Market & Product

Global Supply Chain, special insight

Rivalta di Torino is the largest facility (over 1500 people from the Global Supply Chain), here components and modules for aircraft engines are manufactured, including rotating components (low-pressure turbines and other turbomachinery products), gears and transmissions (power and accessory drive train). The plant also incorporates the component and module assembly departments, the large areas dedicated to special processes and heat treatments, and a smaller area for the manufacture of electronic and automation systems, mainly for the naval sector. The plant is led by Kristie West, who has been Plant Leader for about six months, has worked for GE for 10 years, including two years in Supply Chain Management, and has been a Six Sigma Black Belt since 2005. She has taken on increasing responsibility over the course of her career with GE Aviation, first as Lean Leader at the Batesville Plant (Mississippi, USA), then as Plant Leader at Terre Haute (Indiana), where she oversaw the integration with the newly acquired Smiths, a manufacturer of integrated systems and avionic components. For a couple of years, she also held the post of Customer Programs Leader for the CF6 engine. Before joining Avio Aero, her work focused on growth strategy, in the role of Supply Chain Growth Playbook Leader for Aviation. “Today I lead the recovery plan in Rivalta and my mission is to support the great talent and we have to build together the bright future we have in front of us!” 

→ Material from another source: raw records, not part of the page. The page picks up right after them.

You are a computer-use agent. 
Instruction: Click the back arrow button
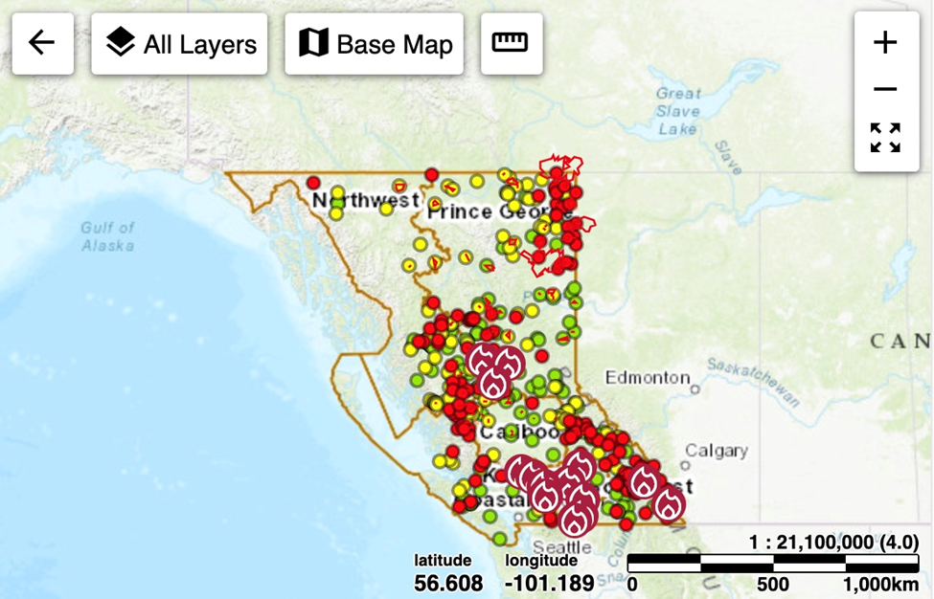pos(42,44)
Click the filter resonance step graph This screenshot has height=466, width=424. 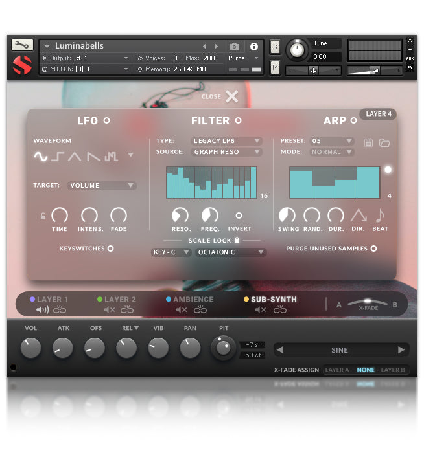(211, 183)
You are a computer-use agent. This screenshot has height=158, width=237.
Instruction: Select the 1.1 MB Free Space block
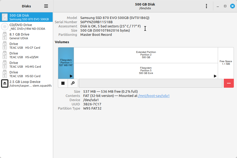point(226,63)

What was the first impression you had when you met the people and saw the facility? The people have been incredibly welcoming to me. I appreciate that completely! The teams have been amazing. There is a tremendous amount of passion and pride. The skill set is amazing! I’m extremely excited about getting to know everyone and getting engrained in the culture. The facility is huge! Thank goodness it is because I need all of this walking to balance out the amazing food! But seriously, the capability here technically is superb. I was impressed with the cleanliness and the openness of the layout. 

Can you tell us what are the main strengths you’ve identified here in Rivalta? The people are the first. It doesn’t matter what we make, or how we make it, the people are what makes this business. Secondly, the skill set of the operators, inspectors, and maintenance are impressive. The talent in all of the supporting functions is broad and very diverse. 

And what are the main improvements needed in your opinion? We need to organise ourselves so that we ensure we have all bases covered, with clear roles and responsibilities, and everyone has line of sight to their personal accountabilities, to their team and the business. We need to improve process capability so that we are achieving FTYs to what we expect, as this is eating our capacity. We need to implement operating rhythms on the shop floor via the GE Aviation Production System so that we are driving cross functional support, engagement, and empowerment to ensure we are all driving in the same direction. We need to get more capacity to provide relief quickly for delivery and to free up human capital so we can drive operational stability in the short term.

Can you leave a message to all Avio Aero employees watching this interview? I am extremely proud to be the leader of this team and can’t thank you enough for all that you do every day. We need to think and act as a team to reach our goals and build our future. There is certainly a lot of work ahead of us…but working together, and working smarter versus harder, we will get everything done and be able to have some fun as well! We will WIN…together!